We also have another one of our products called the abuse mailbox, where employees at an organization may forward attacks they themselves have seen to the mailbox. And we will identify those messages as feedback to improve our models as well. And that’s getting feedback directly from users, but what has been a big challenge for us is how we get this source of false negatives, this source of feedback to improve the models.
TS:
Right? Yeah. I think you mentioned, there are two types of feedback where one feedback is directly collected from users, and then you mentioned you have an internal process where you have teams looking at model predictions and filing bugs and reports. I think that’s really interesting.
I think building out tools around the process and helping to automate over time is really important, because as we scale, it’s important to scale the quality as well. And because we have a custom model for every customer, we actually need to make sure our QA team can leverage the tooling and infrastructure to be able to serve more customers at a much higher efficiency.
We leveraged a lot of tools like active learning, where it’s similar to how self-driving cars improve and become self-aware. If you have missed a specific type of stop sign, you want to actually create similar examples – some kind of data augmentation and label them to fix the issue. So this becomes an ongoing process where you can continuously monitor and find all these edge cases and improve them.
SM:
One thing I want to double-click on in some of the comments you just made is this notion of misses. I may just generalize that to “how one handles mistakes and fails gracefully.”
I’m curious about this both on the product side and also on the customer side. How do you manage customer expectations? They’re buying your product based on some promise around efficacy, but because of the nature of these ML systems you are going to make mistakes. So how do you set expectations and handle that with the customer?
JB:
Yeah, I think I kind of answered this first part. For us, number one, the solution is a company values and culture solution. One of our company values is customer centricity and this kind of flows into everything we do.

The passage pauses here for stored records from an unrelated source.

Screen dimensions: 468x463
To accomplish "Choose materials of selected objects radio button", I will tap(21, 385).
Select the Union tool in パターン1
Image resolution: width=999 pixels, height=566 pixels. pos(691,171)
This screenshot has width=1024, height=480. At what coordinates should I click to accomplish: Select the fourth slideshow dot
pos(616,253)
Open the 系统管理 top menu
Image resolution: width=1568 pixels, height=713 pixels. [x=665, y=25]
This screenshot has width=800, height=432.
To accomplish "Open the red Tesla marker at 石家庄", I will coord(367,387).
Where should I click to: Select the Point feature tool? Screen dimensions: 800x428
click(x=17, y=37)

So the first thing is whenever we do make a mistake, we take it very seriously. We will make the customer feel heard. They are heard in the fact that, say, we missed an attack – obviously we realize this is bad for their business and it is Abnormal failing to do something. So we are really listening to them, and not only listening to them, but making sure that once we go and do work to improve this, build new models or improvements to models that will catch this miss that we share that back with them. We make them feel like a part of the process that we have not only addressed their comments, but thanks to their comments, we’ve improved our product overall. In that way we build up this partnership with our clients.
This is a problem that is never going to be solved. This email security problem is never going to be totally solved, because it’s an adversarial problem. Attackers are constantly adapting. I think there is some empathy for the fact that we will miss some attacks, and I think the best we can do is just make sure that we are taking it seriously. We’re improving the product and working with our partners to solve this problem together. We’re all trying to solve the same problem with stopping these attacks.
TS:
Hmm. That’s super interesting. I am curious about how you think about predicting scenarios you haven’t seen before.

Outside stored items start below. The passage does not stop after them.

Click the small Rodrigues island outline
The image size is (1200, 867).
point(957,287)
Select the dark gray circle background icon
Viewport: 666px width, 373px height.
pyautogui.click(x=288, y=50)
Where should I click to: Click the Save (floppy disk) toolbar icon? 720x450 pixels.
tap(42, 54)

It sounds like an adversarial scenario where attackers come up with new ways to hack into the system [would be unpredictable]. We all know that ML actually relies on the law of large numbers. You have to have repetition to figure out the pattern. It’s all about generalization, which is really the core of AI. It’s like, Yes, the attackers are changing their tactics, but they all fall within some type of dimension.

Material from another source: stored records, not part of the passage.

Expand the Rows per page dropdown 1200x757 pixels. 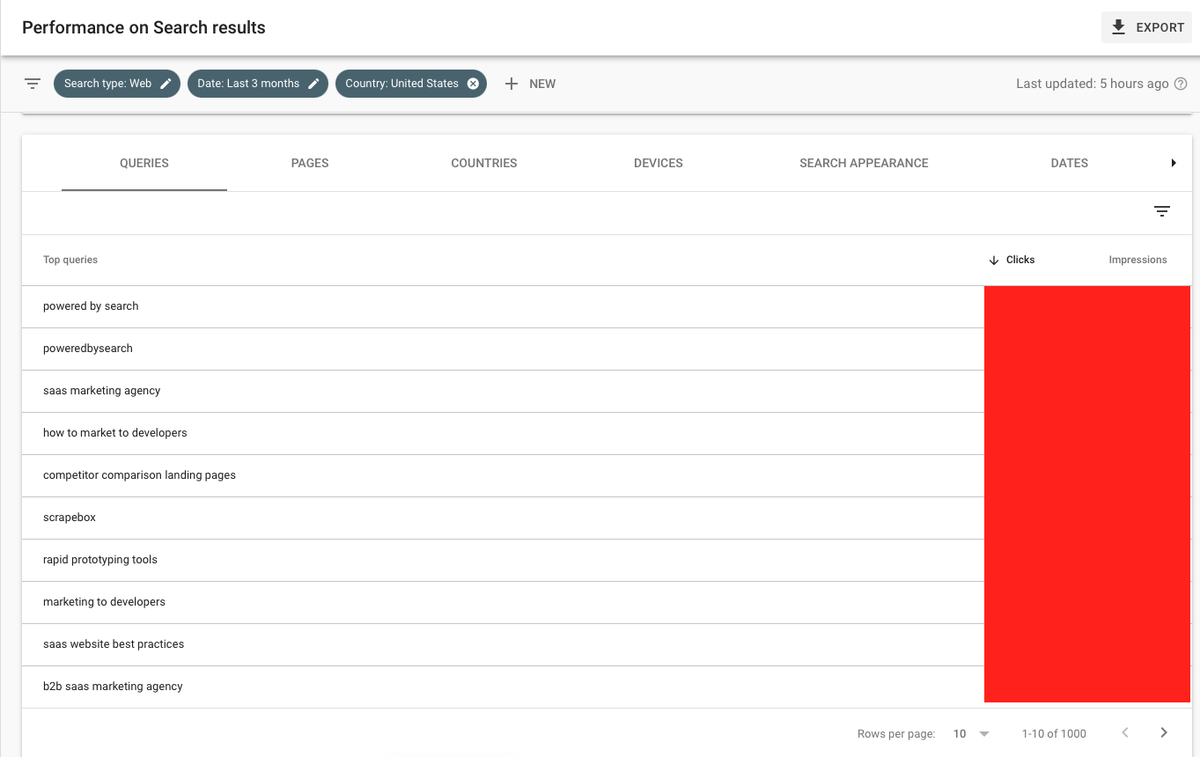click(971, 734)
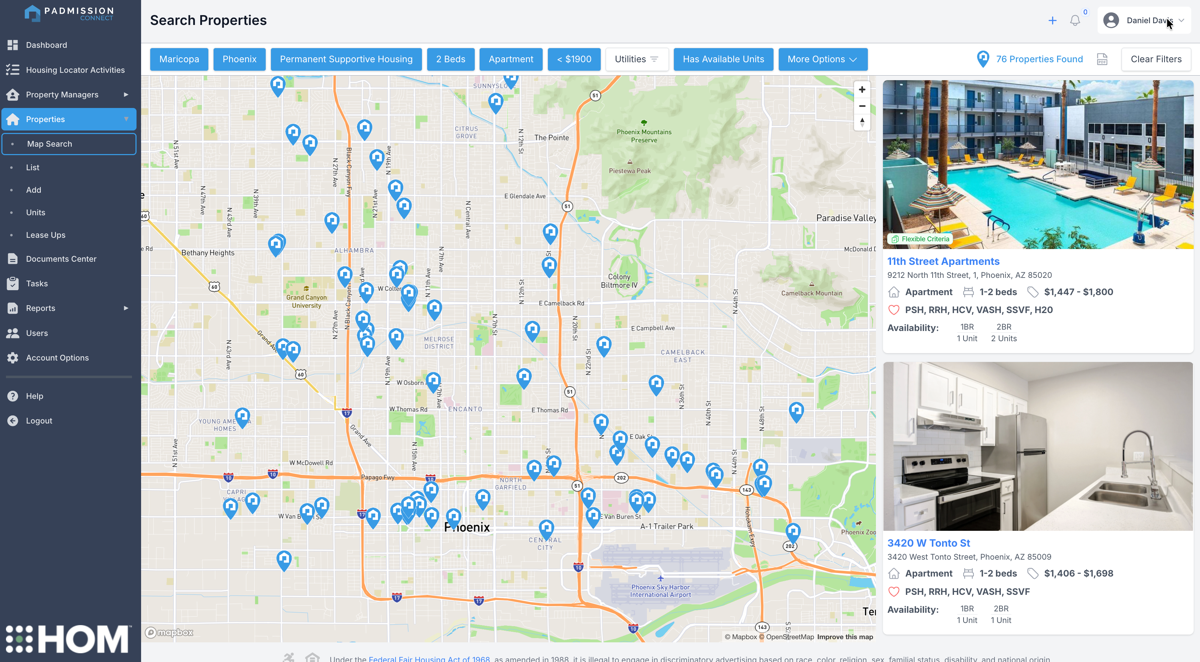Toggle the 2 Beds filter chip
1200x662 pixels.
pyautogui.click(x=450, y=60)
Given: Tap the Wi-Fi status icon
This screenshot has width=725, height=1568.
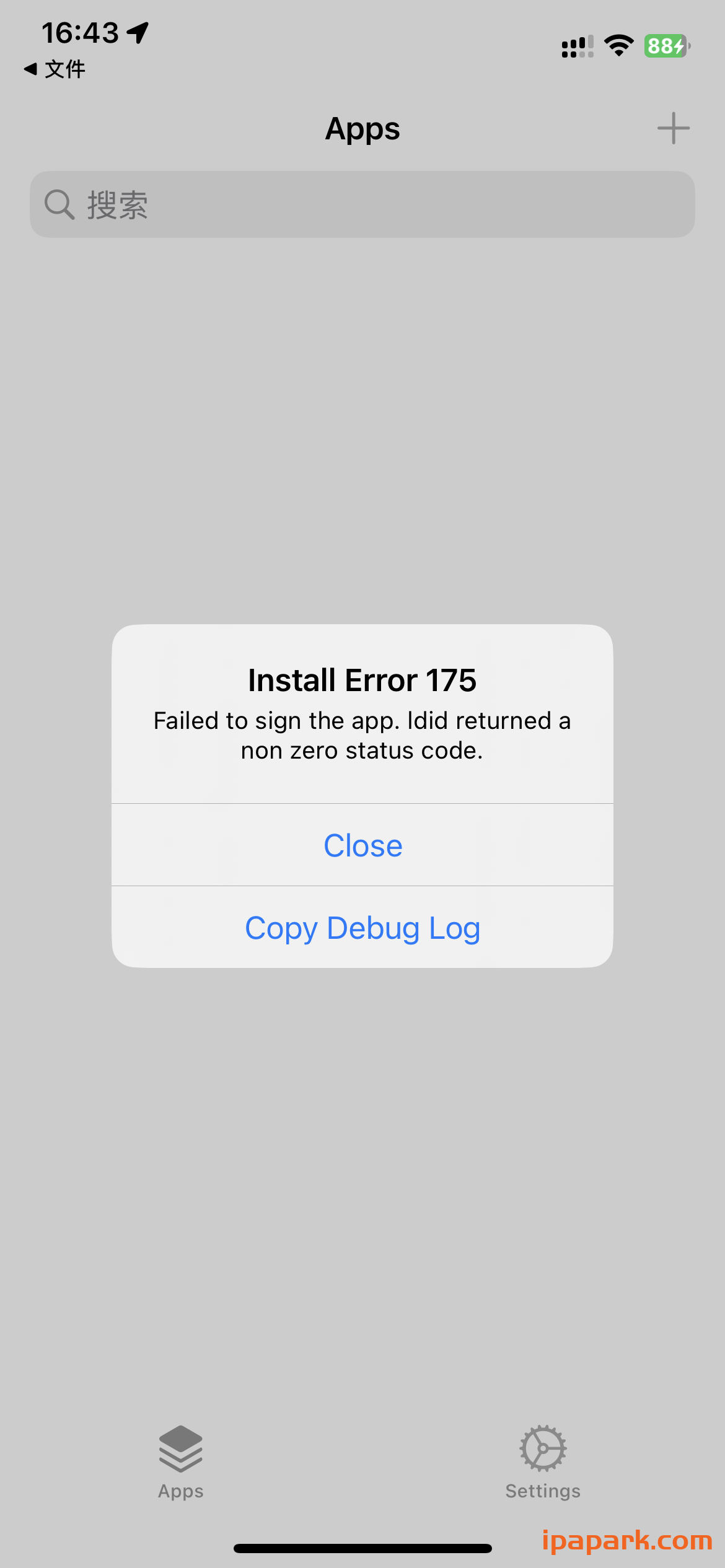Looking at the screenshot, I should 618,46.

What we’ve done to address this is we’ve broken down the concept of an attack into these different things that must be true from the attacker’s point of view. We try to put ourselves in their shoes, what are they trying to achieve? How are they doing social engineering? Who are they impersonating? How are they building up trust? How are they delivering the attack? So on and so forth.
And so we break it down into these general concepts, and then we do a lot of modeling around those general concepts, so at least we know maybe they’re going to come up with a new thing they’re trying to steal. For example, maybe they’re trying to steal invoice payments, but now they’ve decided they can also try to steal purchase orders and do fake purchase orders. Well, that concept is pretty adjacent, right? And so at least all the other techniques are probably going to be the same about who they impersonate, et cetera. So those models are still going to go off.
Maybe one of the models about the goal of the attack, or the content ,will have been missed because they’re talking about purchase orders instead of invoices, but we can now adapt that part and be like, Okay, there’s more types of financial communication, and we can generalize that piece of it. And hopefully the other legs of the table still catch that attack. Maybe they don’t, and that’s when a miss is going to happen.
So it’s a process of trying to break down the problem and do generalization. And that is one of the hardest parts of solving this social engineering detection problem.
SM:
I want to zoom out a little bit and talk about some things that are a little more general and relate more to the landscape.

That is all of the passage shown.